(WHAT TO PRODUCE) Go over the listing below line by line, and return each one holding the string "Treon".

(GIVEN RECORDS)

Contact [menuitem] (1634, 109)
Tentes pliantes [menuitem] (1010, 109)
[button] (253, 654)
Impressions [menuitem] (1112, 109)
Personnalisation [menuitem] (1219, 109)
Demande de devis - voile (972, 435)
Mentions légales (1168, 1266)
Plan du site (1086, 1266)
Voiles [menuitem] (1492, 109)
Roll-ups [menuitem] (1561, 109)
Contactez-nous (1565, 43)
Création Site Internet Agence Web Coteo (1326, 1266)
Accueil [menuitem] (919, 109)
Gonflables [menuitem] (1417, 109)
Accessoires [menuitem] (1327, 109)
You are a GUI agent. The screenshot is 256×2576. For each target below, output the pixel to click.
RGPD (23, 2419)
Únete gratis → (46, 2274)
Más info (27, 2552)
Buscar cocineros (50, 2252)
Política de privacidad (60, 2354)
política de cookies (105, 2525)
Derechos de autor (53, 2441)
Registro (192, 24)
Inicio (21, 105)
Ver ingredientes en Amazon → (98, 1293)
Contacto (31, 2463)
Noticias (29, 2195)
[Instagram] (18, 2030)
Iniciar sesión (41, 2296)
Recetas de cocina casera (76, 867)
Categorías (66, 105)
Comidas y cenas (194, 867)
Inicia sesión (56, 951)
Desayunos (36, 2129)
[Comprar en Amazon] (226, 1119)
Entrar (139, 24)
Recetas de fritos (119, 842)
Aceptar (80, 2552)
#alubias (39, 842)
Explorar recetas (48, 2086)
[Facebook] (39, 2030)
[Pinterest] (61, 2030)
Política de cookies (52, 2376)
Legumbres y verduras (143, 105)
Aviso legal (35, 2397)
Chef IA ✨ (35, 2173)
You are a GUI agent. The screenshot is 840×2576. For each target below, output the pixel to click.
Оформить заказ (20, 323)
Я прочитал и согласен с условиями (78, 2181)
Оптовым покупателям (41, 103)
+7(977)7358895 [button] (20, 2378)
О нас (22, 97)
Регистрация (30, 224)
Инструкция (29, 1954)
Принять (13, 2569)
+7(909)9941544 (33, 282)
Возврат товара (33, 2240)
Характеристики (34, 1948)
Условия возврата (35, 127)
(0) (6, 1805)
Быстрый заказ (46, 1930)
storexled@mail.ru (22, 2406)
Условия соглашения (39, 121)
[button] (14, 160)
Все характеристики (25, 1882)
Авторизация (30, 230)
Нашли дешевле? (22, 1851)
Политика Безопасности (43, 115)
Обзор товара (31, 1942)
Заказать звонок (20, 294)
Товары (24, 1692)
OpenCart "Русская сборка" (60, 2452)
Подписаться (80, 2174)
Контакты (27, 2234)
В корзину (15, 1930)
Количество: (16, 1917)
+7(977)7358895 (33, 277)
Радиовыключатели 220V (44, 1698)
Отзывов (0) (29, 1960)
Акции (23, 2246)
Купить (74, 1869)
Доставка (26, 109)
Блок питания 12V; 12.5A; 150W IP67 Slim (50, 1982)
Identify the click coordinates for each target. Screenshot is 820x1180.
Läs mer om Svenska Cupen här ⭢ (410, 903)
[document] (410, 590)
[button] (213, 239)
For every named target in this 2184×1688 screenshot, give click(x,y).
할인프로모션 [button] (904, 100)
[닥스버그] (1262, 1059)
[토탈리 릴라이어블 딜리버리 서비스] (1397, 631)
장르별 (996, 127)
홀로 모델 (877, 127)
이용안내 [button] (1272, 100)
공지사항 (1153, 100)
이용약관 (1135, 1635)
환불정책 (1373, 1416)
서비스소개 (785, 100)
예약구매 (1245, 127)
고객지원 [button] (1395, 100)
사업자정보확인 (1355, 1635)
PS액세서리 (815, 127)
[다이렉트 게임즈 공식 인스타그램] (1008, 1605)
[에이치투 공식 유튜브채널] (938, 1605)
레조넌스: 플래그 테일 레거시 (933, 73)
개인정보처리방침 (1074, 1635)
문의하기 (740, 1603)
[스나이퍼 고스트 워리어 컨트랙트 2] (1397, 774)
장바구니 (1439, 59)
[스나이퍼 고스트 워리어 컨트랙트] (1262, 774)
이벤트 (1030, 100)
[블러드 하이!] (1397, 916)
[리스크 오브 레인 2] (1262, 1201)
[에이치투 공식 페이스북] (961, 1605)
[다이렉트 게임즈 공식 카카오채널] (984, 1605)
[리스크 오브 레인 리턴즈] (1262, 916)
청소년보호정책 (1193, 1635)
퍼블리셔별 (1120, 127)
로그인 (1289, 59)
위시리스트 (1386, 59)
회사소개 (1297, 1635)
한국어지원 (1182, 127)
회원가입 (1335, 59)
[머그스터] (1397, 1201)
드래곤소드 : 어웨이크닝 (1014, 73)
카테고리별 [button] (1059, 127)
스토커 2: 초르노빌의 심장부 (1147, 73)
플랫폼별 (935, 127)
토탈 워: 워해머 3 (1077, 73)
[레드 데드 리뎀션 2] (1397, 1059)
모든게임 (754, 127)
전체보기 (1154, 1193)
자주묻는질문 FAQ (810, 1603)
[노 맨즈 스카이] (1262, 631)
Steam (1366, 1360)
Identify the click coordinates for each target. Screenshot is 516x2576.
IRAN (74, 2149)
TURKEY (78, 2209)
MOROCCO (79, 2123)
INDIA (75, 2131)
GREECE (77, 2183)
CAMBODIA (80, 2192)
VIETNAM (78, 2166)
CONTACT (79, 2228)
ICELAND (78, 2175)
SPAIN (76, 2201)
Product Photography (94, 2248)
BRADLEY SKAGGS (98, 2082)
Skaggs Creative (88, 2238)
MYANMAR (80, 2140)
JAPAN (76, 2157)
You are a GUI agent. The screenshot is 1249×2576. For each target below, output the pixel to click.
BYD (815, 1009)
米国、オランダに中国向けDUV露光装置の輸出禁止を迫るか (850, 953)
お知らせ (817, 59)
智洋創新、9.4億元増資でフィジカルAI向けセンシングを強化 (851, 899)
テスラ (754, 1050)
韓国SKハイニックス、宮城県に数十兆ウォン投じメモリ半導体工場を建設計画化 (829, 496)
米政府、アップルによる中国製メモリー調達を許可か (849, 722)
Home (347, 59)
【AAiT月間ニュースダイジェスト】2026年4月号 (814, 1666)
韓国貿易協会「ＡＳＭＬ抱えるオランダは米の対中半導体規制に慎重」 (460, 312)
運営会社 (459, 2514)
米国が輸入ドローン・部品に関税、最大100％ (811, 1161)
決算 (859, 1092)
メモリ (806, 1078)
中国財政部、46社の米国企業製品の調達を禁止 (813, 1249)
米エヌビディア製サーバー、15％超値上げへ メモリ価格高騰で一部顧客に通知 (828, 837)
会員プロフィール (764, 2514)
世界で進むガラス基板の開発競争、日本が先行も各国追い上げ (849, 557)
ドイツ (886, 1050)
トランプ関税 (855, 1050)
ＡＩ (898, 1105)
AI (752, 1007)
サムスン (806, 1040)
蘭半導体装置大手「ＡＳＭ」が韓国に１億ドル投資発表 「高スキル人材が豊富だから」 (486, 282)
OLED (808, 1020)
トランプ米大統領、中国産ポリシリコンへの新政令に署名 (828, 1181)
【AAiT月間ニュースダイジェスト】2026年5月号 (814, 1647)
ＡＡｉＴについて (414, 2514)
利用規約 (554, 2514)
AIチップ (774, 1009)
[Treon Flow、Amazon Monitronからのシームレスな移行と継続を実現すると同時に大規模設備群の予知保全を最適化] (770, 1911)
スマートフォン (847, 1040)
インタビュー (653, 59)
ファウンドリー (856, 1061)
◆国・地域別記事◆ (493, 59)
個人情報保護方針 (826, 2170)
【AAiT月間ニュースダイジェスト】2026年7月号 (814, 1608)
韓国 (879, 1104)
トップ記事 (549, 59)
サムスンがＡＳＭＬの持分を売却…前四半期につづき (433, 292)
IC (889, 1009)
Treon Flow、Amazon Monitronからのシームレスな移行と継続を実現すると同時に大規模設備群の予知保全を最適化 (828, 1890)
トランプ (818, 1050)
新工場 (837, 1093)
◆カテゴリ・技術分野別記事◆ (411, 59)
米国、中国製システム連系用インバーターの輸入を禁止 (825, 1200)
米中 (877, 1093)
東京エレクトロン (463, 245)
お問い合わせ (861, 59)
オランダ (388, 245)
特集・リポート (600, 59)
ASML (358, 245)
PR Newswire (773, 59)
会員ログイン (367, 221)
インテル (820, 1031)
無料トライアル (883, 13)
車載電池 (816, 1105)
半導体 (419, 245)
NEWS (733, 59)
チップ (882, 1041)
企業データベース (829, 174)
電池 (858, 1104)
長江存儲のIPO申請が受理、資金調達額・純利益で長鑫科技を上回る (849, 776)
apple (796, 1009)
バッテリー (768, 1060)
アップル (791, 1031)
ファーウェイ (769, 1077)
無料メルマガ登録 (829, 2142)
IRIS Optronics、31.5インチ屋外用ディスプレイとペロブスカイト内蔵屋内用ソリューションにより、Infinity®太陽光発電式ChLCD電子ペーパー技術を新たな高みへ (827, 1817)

(RESPONSE BOX)
[Treon Flow、Amazon Monitronからのシームレスな移行と継続を実現すると同時に大規模設備群の予知保全を最適化] (770, 1911)
Treon Flow、Amazon Monitronからのシームレスな移行と継続を実現すると同時に大規模設備群の予知保全を最適化 (828, 1890)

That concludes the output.